Two years of work. Gone.
What Lindelof's Concept Actually Was β And Why It Scared Them
Here's what makes the firing interesting: it wasn't about script quality or his ability to deliver a Star Wars film. By most accounts, Lindelof's work was solid. The problem was thematic.
His "Reformation" framing wasn't accidental. Think about it: the Prequel Trilogy was universally mocked when it came out. Critics hated it. Revenge of the Sith made $868 million worldwide, but the fanbase spent fifteen years arguing about it relentlessly. Then, somewhere around 2015 or so, that shifted. The Prequels went from cultural punchline to beloved. Fans rewrote the meaning of those films in their collective memory. They found depth where critics saw only failure.

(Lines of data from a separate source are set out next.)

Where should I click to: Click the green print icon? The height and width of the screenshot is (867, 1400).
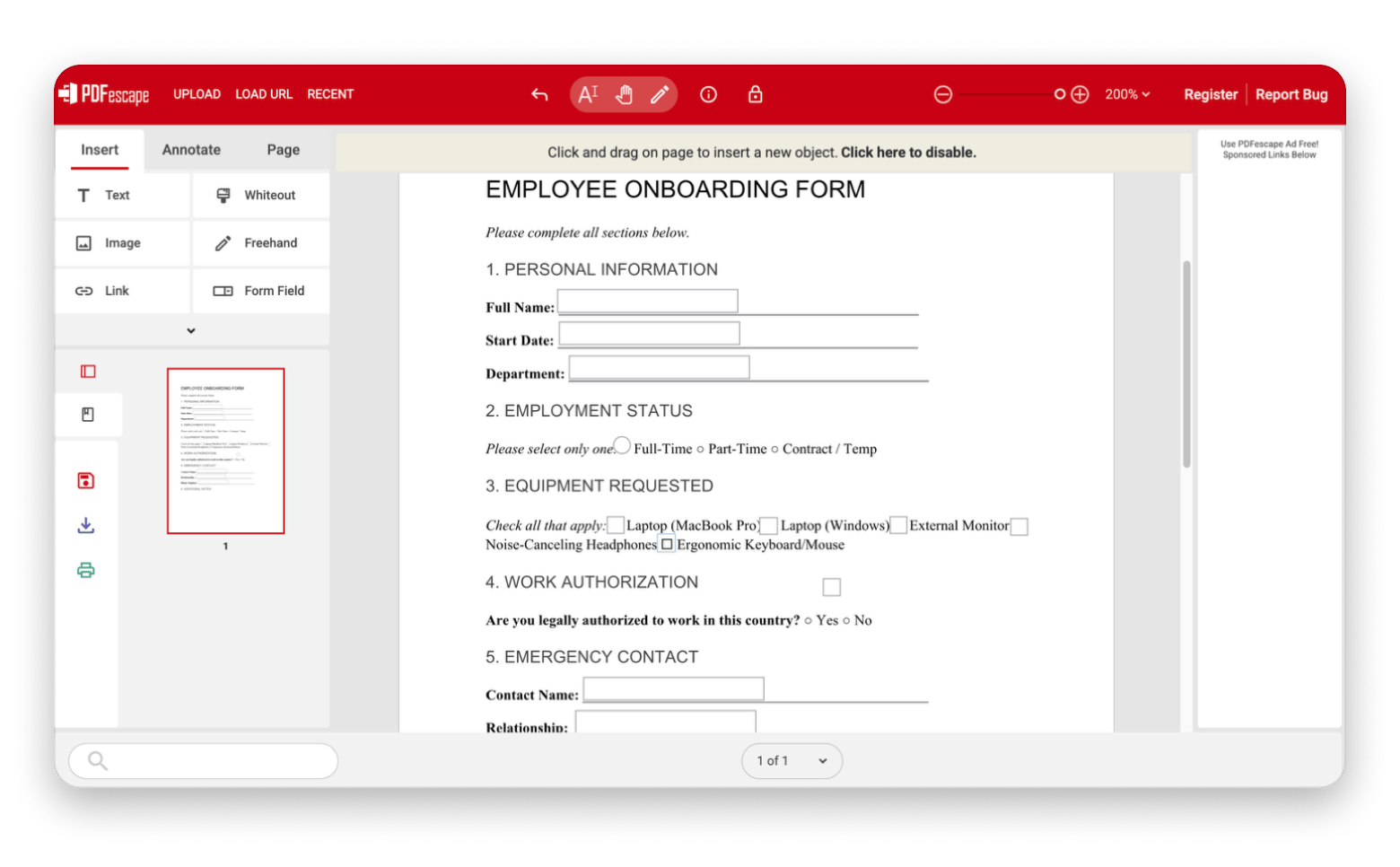tap(85, 570)
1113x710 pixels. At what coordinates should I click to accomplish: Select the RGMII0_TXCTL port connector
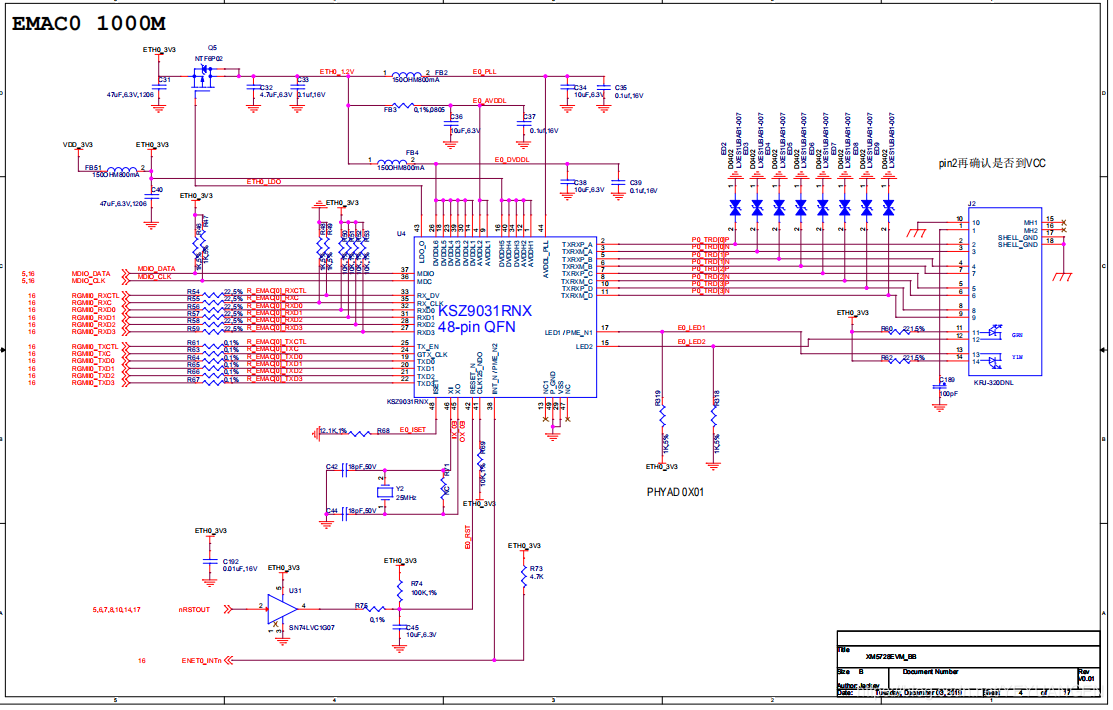pyautogui.click(x=95, y=345)
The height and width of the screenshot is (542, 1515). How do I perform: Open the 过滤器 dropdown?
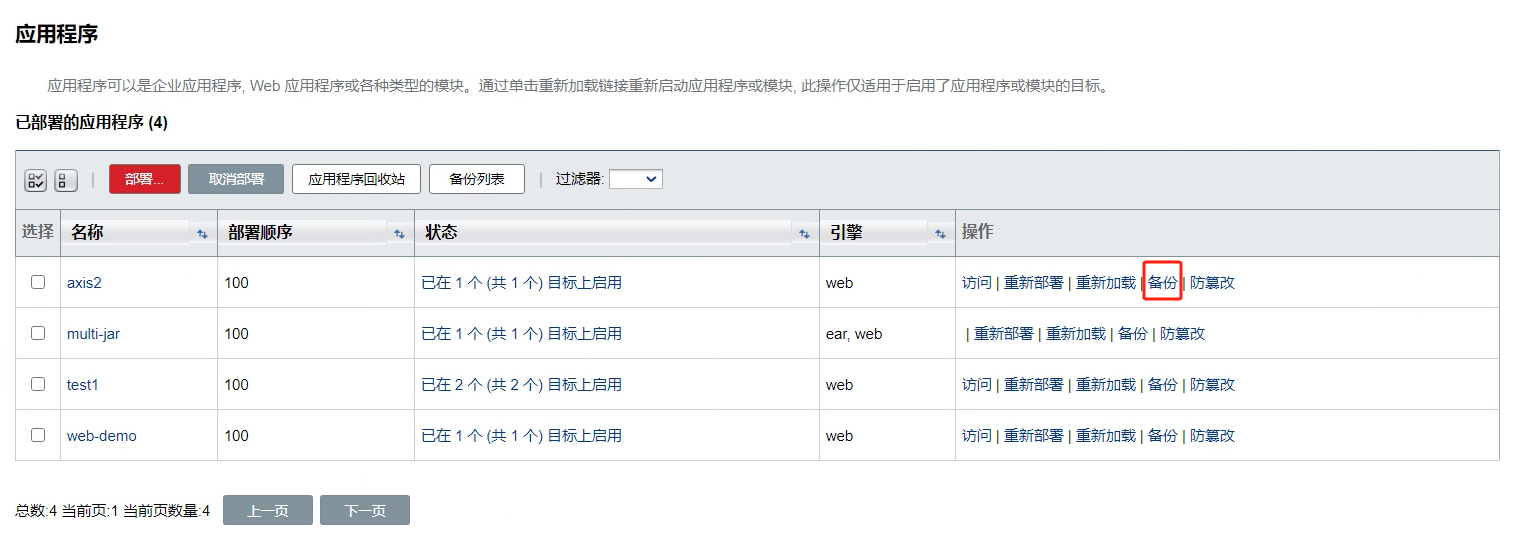[x=636, y=179]
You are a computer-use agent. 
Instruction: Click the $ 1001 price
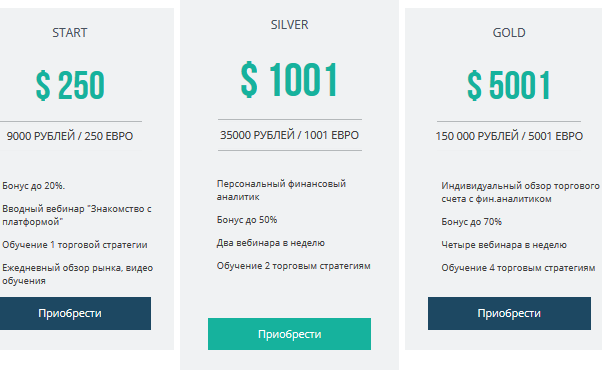coord(289,80)
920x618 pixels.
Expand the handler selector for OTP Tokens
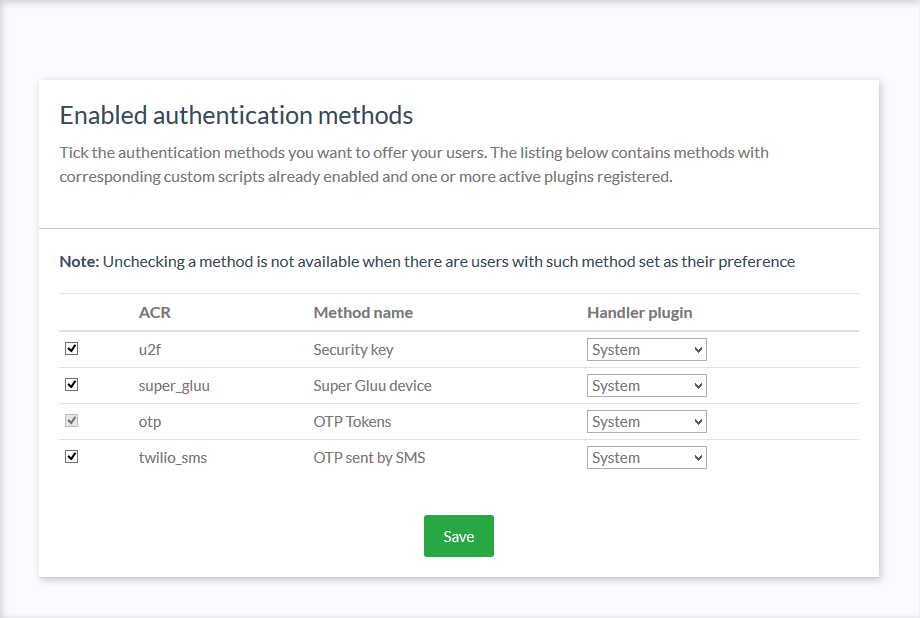[x=646, y=421]
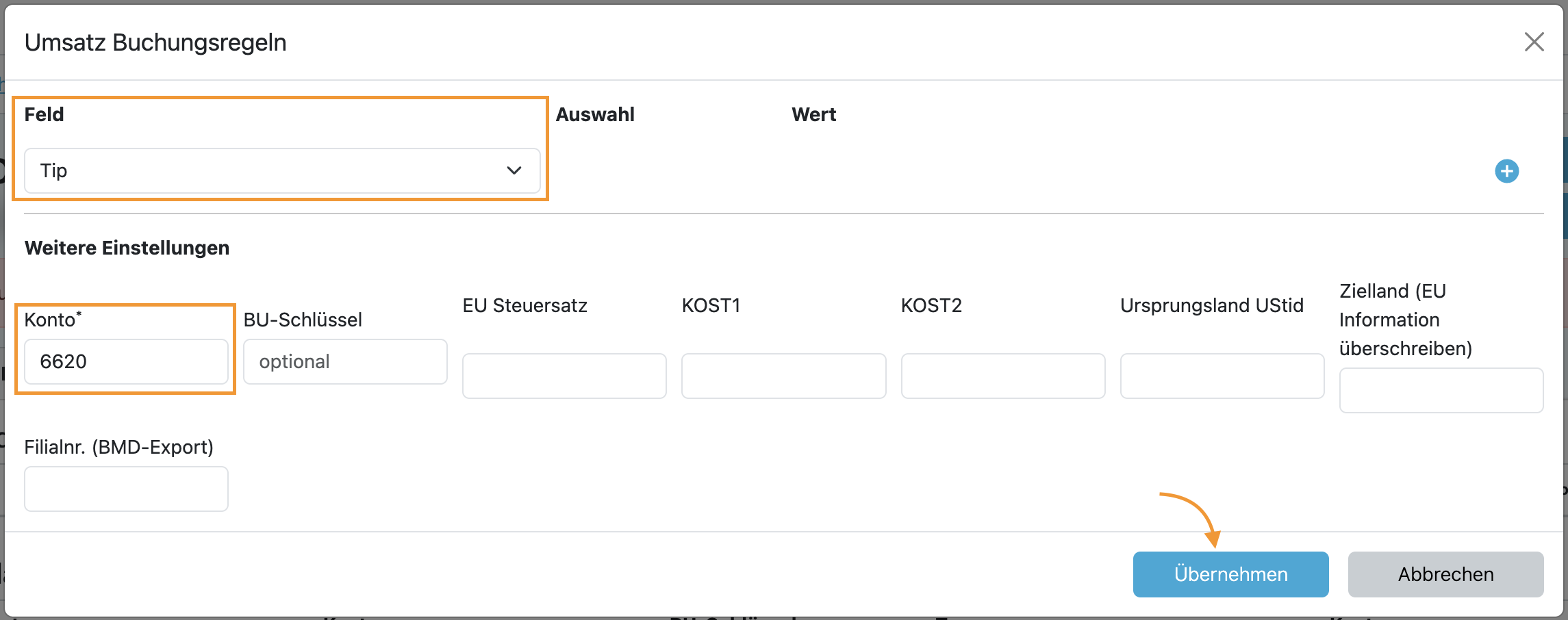Click the Auswahl column heading
The image size is (1568, 620).
594,114
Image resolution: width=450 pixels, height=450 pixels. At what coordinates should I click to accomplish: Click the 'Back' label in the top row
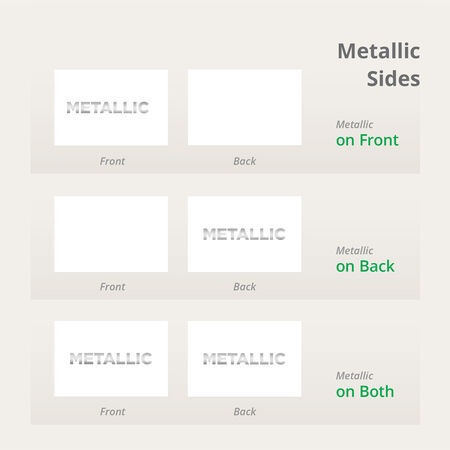coord(245,161)
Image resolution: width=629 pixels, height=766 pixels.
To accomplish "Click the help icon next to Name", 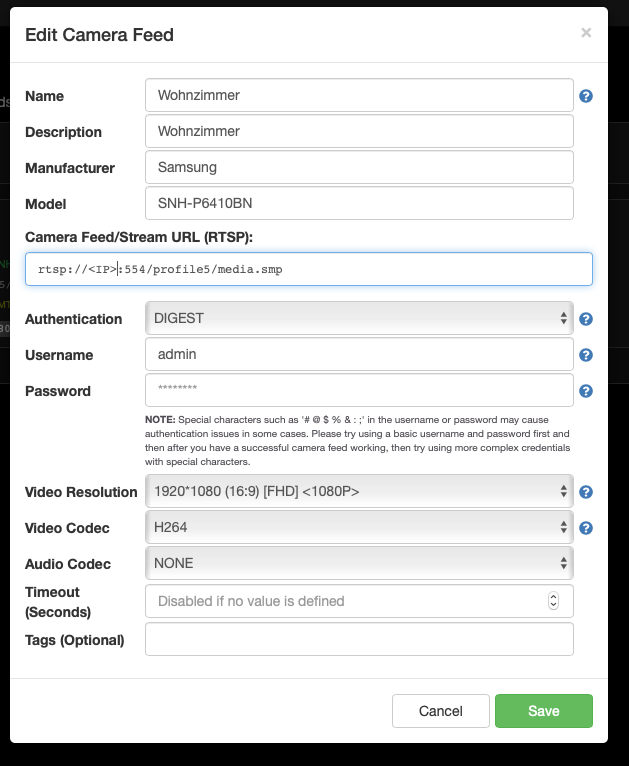I will 586,96.
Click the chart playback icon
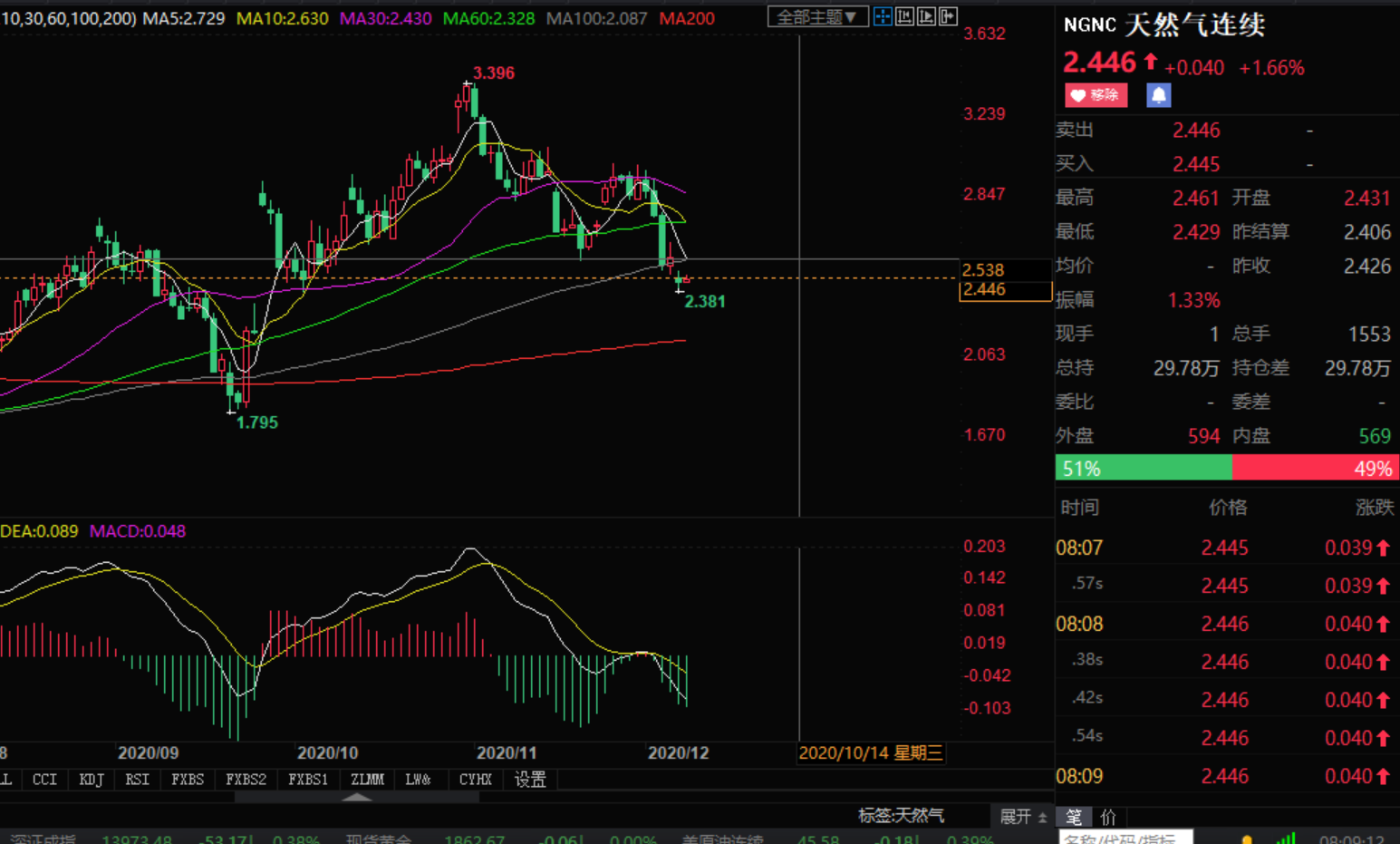This screenshot has width=1400, height=844. (926, 16)
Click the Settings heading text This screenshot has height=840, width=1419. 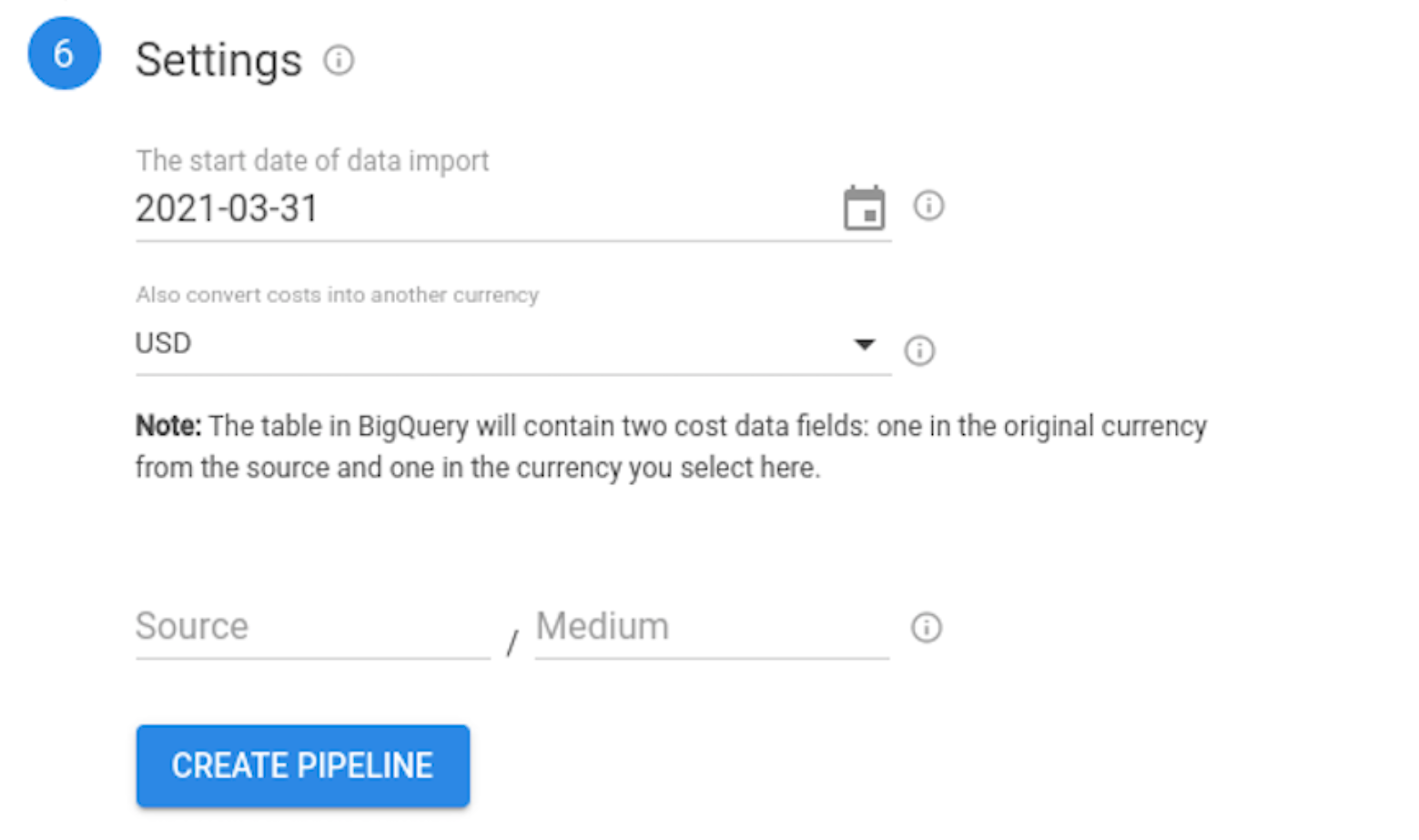tap(218, 60)
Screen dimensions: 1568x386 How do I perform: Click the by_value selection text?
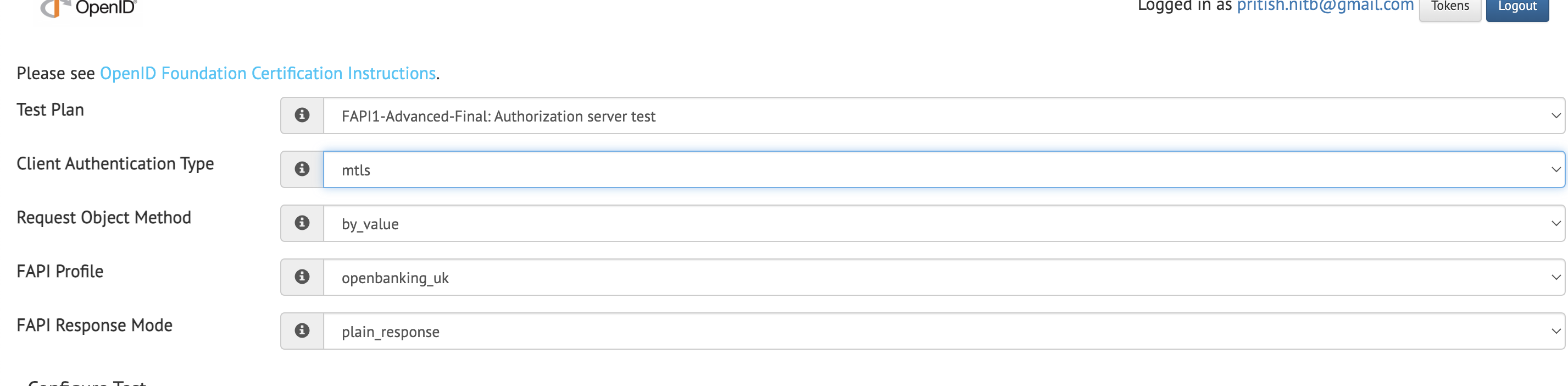click(370, 223)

Lindelof seemed to want New Jedi Order to be about exactly that process β nostalgia versus revision, the old guard versus those who want Star Wars to become something unrecognizable. Which is, frankly, what's actually tearing the fanbase apart right now. The sequel trilogy itself has become the Prequels of the 2020s: The Rise of Skywalker holds a 51% audience score on Rotten Tomatoes, and fans still can't agree on whether it's salvageable.
You can see why Lucasfilm got cold feet. A Rey film that interrogates how fans rewrite canon? That's not safe. That's not the kind of movie studios make when they're already drowning in backlash.
The Franchise's Bigger Problem β And Why One Writer Can't Fix It
What's striking is that Lindelof's firing isn't an isolated incident. It's part of a pattern.
James Mangold's Jedi origin film still hasn't moved. Taika Waititi's mystery project has gone nearly silent. And now the highest-profile sequel-era film has lost its most celebrated writer. That's three major creative departures or delays in a short window. Something systemic is broken.
My read: Lucasfilm is genuinely uncertain what kind of studio it wants to be. Andor proved that Star Wars audiences will show up for something grounded and morally complex (the Narkina 5 prison arc alone is some of the best television anyone made that year, full stop). But the studio seems to have concluded from that success that it should greenlight more of everything else, instead of deciding what actually fits together. Too many cooks. Too many competing visions about what Star Wars "should be" β should it chase nostalgia or reject it? Should it be epic or intimate? Should it expand the universe or collapse it back to the original trilogy?
Most coverage frames Lindelof's exit as just another development hiccup. The more honest read is that Lucasfilm has now burned through its best available screenwriter on the sequel era's flagship project, and the replacement hire tells you everything about the studio's appetite for risk: it's gone.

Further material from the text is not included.